Significant outcomes of the study
-In patients with borderline personality disorder (BPD), there was a greater reactivity of plasma interleukin (IL)-1b upon a glucose challenge than in healthy controls.
-The increase in IL-1b during the challenge was associated with symptoms of hostility as measured using the Aggression Questionnaire.
-Il-1b, TNF-a and IL-6 all react significantly upon a glucose challenge.
Limitations
-The number of participants in the study was comparably low. Furthermore, the samples have been used in a previous study, and errors of multiple comparisons cannot be excluded.
-Some of the patients took medication against psychiatric disorders. Such medication has in some cases been shown to decrease cytokine levels in the blood.
-Patients with BPD often have co-morbid psychiatric diagnoses. This was also the case in the current study.
Interleukin-1b is a proinflammatory cytokine mainly synthesised by macrophages. Interestingly, it has been associated with behavioural symptoms such as aggression.
The cytokine is also involved in the regulation of glucose metabolism.

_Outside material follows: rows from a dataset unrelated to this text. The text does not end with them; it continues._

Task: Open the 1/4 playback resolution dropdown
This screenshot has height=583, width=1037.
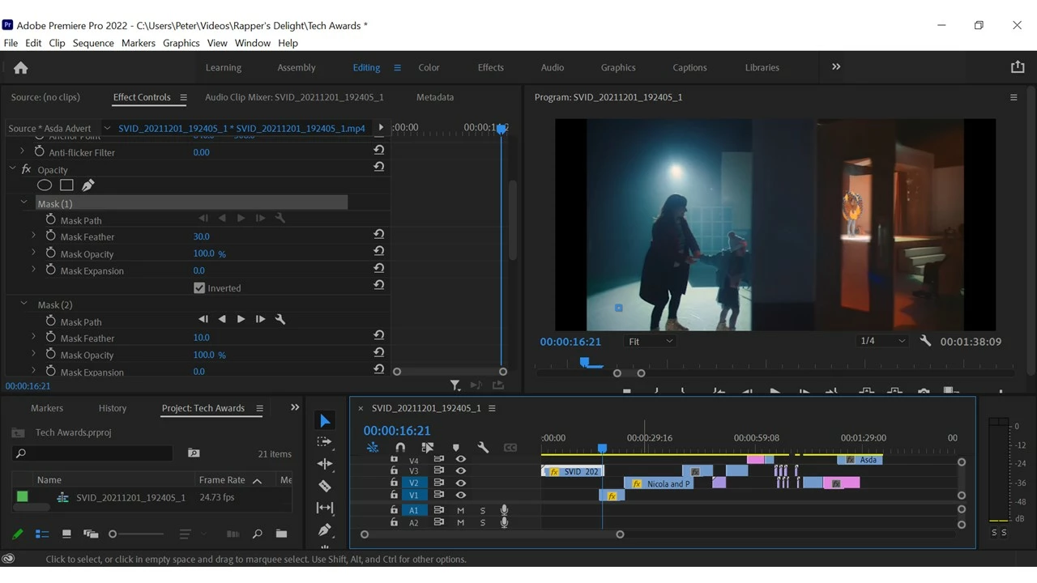Action: pos(882,342)
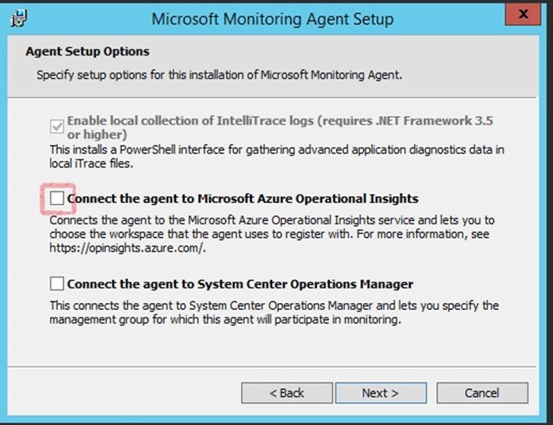Click the Microsoft Monitoring Agent Setup title text
553x425 pixels.
click(272, 19)
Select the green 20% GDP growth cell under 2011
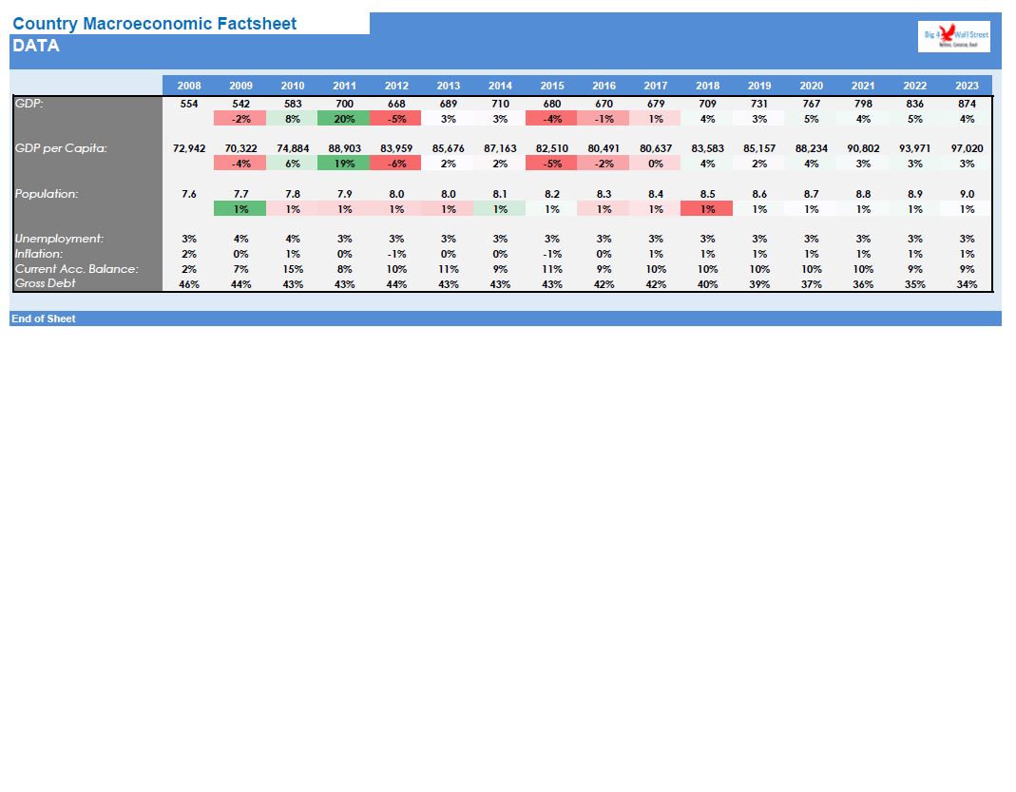 (x=344, y=118)
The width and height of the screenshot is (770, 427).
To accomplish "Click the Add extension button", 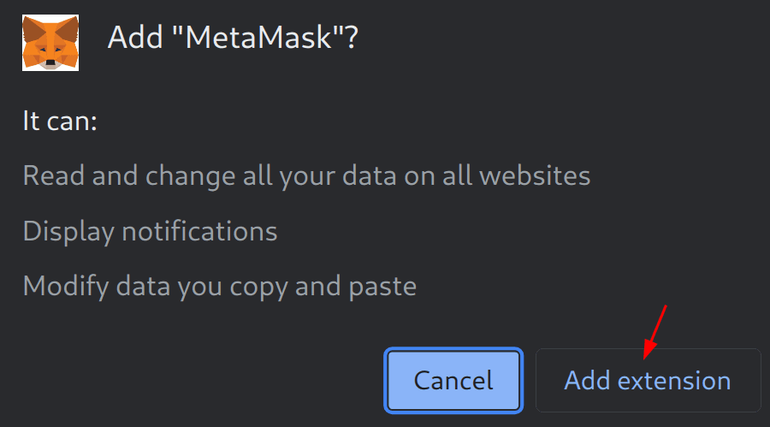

Brain injections of IL-1b have been shown to induce prolonged hypoglycaemia by mechanisms independent of insulin.
They demonstrate that IL-1b reactivity was increased in response to glucose intake in the
patients. Furthermore, the IL-1b reactivity correlated significantly with the symptoms of
hostility, as measured by the AQ-RSV.
It remains to be established whether it is the low glucose levels, the effects of IL-1b itself within the brain, or other yet unknown factors that cause the aggressive symptoms observed.
The results are therefore in line with the initial hypothesis that IL-1b might be a common factor contributing to hypoglycaemia as well as aggressive symptoms in these patients,
although the study setting does not allow a causal relationship to be proven.
Conclusions
It seems that we should not treat aggression as an unitary phenomenon and hypoglycemia may be important in the understanding of some such phenomena but not others. The data suggest that, a tendency to become mildly hypoglycemic may be an important factor influencing aggressiveness in the general population.
There are also interesting suggestions of associations between blood glucose levels and serotonin metabolism which could underpin some of the behavioral changes.